● Available data:

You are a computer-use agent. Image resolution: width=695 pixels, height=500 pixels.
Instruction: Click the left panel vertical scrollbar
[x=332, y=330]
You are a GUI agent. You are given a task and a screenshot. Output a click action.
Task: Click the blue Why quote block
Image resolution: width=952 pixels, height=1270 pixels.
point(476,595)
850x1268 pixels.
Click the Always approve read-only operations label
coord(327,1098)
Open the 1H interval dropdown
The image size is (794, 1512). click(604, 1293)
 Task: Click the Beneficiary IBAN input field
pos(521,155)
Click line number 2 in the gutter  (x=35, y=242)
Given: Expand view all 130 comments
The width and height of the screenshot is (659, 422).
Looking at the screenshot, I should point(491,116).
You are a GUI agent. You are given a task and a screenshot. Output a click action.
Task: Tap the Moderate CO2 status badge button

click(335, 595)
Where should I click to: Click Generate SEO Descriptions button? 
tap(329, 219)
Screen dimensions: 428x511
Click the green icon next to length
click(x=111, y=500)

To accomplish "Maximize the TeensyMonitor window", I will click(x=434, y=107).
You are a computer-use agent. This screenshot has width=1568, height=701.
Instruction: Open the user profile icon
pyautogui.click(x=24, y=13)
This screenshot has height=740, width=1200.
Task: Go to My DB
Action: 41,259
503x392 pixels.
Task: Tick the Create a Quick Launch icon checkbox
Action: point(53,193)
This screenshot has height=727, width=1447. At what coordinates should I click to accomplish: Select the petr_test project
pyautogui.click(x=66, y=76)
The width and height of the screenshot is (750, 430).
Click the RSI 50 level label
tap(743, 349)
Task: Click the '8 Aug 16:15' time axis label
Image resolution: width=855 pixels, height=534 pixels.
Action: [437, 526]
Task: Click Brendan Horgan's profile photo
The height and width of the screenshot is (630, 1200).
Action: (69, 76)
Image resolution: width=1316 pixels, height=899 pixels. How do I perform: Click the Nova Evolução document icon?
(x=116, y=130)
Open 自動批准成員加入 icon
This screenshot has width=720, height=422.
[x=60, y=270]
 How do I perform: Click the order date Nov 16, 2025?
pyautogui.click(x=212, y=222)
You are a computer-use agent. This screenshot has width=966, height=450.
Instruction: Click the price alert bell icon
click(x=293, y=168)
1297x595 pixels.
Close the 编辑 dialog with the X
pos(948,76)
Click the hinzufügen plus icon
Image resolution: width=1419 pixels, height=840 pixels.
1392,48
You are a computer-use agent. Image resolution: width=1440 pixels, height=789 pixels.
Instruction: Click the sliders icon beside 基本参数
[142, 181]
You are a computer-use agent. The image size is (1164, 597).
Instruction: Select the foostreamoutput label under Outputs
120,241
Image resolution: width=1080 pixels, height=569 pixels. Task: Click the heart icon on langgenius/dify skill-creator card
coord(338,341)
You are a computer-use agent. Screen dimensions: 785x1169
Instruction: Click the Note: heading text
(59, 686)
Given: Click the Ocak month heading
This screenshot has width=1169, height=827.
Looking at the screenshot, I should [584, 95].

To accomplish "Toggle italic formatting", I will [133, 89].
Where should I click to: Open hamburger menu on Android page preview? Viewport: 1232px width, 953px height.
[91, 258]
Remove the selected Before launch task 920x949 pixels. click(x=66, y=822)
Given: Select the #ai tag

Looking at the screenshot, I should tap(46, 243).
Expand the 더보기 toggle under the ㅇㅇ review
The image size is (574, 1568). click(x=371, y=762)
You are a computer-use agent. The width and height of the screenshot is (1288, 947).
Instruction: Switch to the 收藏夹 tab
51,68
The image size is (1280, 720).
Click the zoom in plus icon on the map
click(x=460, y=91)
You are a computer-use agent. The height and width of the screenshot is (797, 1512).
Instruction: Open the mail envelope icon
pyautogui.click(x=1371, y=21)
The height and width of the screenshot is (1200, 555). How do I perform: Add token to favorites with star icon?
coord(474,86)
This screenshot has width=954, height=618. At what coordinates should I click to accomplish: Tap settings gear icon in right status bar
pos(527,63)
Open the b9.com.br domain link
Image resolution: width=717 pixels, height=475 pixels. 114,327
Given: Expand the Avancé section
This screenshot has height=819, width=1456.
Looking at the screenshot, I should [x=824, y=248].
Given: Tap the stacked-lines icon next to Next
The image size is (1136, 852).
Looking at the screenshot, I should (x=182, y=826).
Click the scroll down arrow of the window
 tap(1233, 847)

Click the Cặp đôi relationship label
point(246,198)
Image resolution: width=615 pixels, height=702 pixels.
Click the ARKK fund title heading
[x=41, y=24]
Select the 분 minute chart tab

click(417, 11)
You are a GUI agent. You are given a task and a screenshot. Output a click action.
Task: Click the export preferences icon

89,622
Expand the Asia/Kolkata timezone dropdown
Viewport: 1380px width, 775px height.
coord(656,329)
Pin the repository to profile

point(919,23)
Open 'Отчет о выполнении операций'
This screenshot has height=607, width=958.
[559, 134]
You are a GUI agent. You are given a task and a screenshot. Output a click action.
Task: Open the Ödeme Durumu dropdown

● Work order: Retype all of the listing exactly, leaving out no line.

● Exercise result:
You are a computer-use agent. Image resolution: width=695 pixels, height=500 pixels.
Instruction: Click the left panel vertical scrollbar
[x=332, y=330]
You are a GUI agent. You are given a task and a screenshot. Output a click action.
Task: Click the blue Why quote block
Image resolution: width=952 pixels, height=1270 pixels.
point(476,595)
850x1268 pixels.
Click the Always approve read-only operations label
coord(327,1098)
Open the 1H interval dropdown
The image size is (794, 1512). click(604, 1293)
 Task: Click the Beneficiary IBAN input field
pos(521,155)
Click line number 2 in the gutter  (x=35, y=242)
Given: Expand view all 130 comments
The width and height of the screenshot is (659, 422).
Looking at the screenshot, I should point(491,116).
You are a GUI agent. You are given a task and a screenshot. Output a click action.
Task: Tap the Moderate CO2 status badge button

click(335, 595)
Where should I click to: Click Generate SEO Descriptions button? 
tap(329, 219)
Screen dimensions: 428x511
Click the green icon next to length
click(x=111, y=500)

To accomplish "Maximize the TeensyMonitor window", I will click(x=434, y=107).
You are a computer-use agent. This screenshot has width=1568, height=701.
Instruction: Open the user profile icon
pyautogui.click(x=24, y=13)
This screenshot has height=740, width=1200.
Task: Go to My DB
Action: 41,259
503x392 pixels.
Task: Tick the Create a Quick Launch icon checkbox
Action: point(53,193)
This screenshot has height=727, width=1447. At what coordinates should I click to accomplish: Select the petr_test project
pyautogui.click(x=66, y=76)
The width and height of the screenshot is (750, 430).
Click the RSI 50 level label
tap(743, 349)
Task: Click the '8 Aug 16:15' time axis label
Image resolution: width=855 pixels, height=534 pixels.
Action: [437, 526]
Task: Click Brendan Horgan's profile photo
The height and width of the screenshot is (630, 1200).
Action: (69, 76)
Image resolution: width=1316 pixels, height=899 pixels. How do I perform: Click the Nova Evolução document icon?
(x=116, y=130)
Open 自動批准成員加入 icon
This screenshot has width=720, height=422.
[x=60, y=270]
 How do I perform: Click the order date Nov 16, 2025?
pyautogui.click(x=212, y=222)
You are a computer-use agent. This screenshot has width=966, height=450.
Instruction: Click the price alert bell icon
click(x=293, y=168)
1297x595 pixels.
Close the 编辑 dialog with the X
pos(948,76)
Click the hinzufügen plus icon
Image resolution: width=1419 pixels, height=840 pixels.
1392,48
You are a computer-use agent. Image resolution: width=1440 pixels, height=789 pixels.
Instruction: Click the sliders icon beside 基本参数
[142, 181]
You are a computer-use agent. The image size is (1164, 597).
Instruction: Select the foostreamoutput label under Outputs
120,241
Image resolution: width=1080 pixels, height=569 pixels. Task: Click the heart icon on langgenius/dify skill-creator card
coord(338,341)
You are a computer-use agent. Screen dimensions: 785x1169
Instruction: Click the Note: heading text
(59, 686)
Given: Click the Ocak month heading
This screenshot has width=1169, height=827.
Looking at the screenshot, I should [584, 95].

To accomplish "Toggle italic formatting", I will [133, 89].
Where should I click to: Open hamburger menu on Android page preview? Viewport: 1232px width, 953px height.
[91, 258]
Remove the selected Before launch task 920x949 pixels. click(x=66, y=822)
Given: Select the #ai tag

Looking at the screenshot, I should tap(46, 243).
Expand the 더보기 toggle under the ㅇㅇ review
The image size is (574, 1568). click(x=371, y=762)
You are a computer-use agent. The width and height of the screenshot is (1288, 947).
Instruction: Switch to the 收藏夹 tab
51,68
The image size is (1280, 720).
Click the zoom in plus icon on the map
click(x=460, y=91)
You are a computer-use agent. The height and width of the screenshot is (797, 1512).
Instruction: Open the mail envelope icon
pyautogui.click(x=1371, y=21)
The height and width of the screenshot is (1200, 555). How do I perform: Add token to favorites with star icon?
coord(474,86)
This screenshot has width=954, height=618. At what coordinates should I click to accomplish: Tap settings gear icon in right status bar
pos(527,63)
Open the b9.com.br domain link
Image resolution: width=717 pixels, height=475 pixels. 114,327
Given: Expand the Avancé section
This screenshot has height=819, width=1456.
Looking at the screenshot, I should [x=824, y=248].
Given: Tap the stacked-lines icon next to Next
The image size is (1136, 852).
Looking at the screenshot, I should (x=182, y=826).
Click the scroll down arrow of the window
 tap(1233, 847)

Click the Cặp đôi relationship label
point(246,198)
Image resolution: width=615 pixels, height=702 pixels.
Click the ARKK fund title heading
[x=41, y=24]
Select the 분 minute chart tab

click(417, 11)
You are a GUI agent. You are given a task and a screenshot. Output a click action.
Task: Click the export preferences icon

89,622
Expand the Asia/Kolkata timezone dropdown
Viewport: 1380px width, 775px height.
coord(656,329)
Pin the repository to profile

point(919,23)
Open 'Отчет о выполнении операций'
This screenshot has height=607, width=958.
[559, 134]
You are a GUI agent. You are given a task and a screenshot. Output a click action.
Task: Open the Ödeme Durumu dropdown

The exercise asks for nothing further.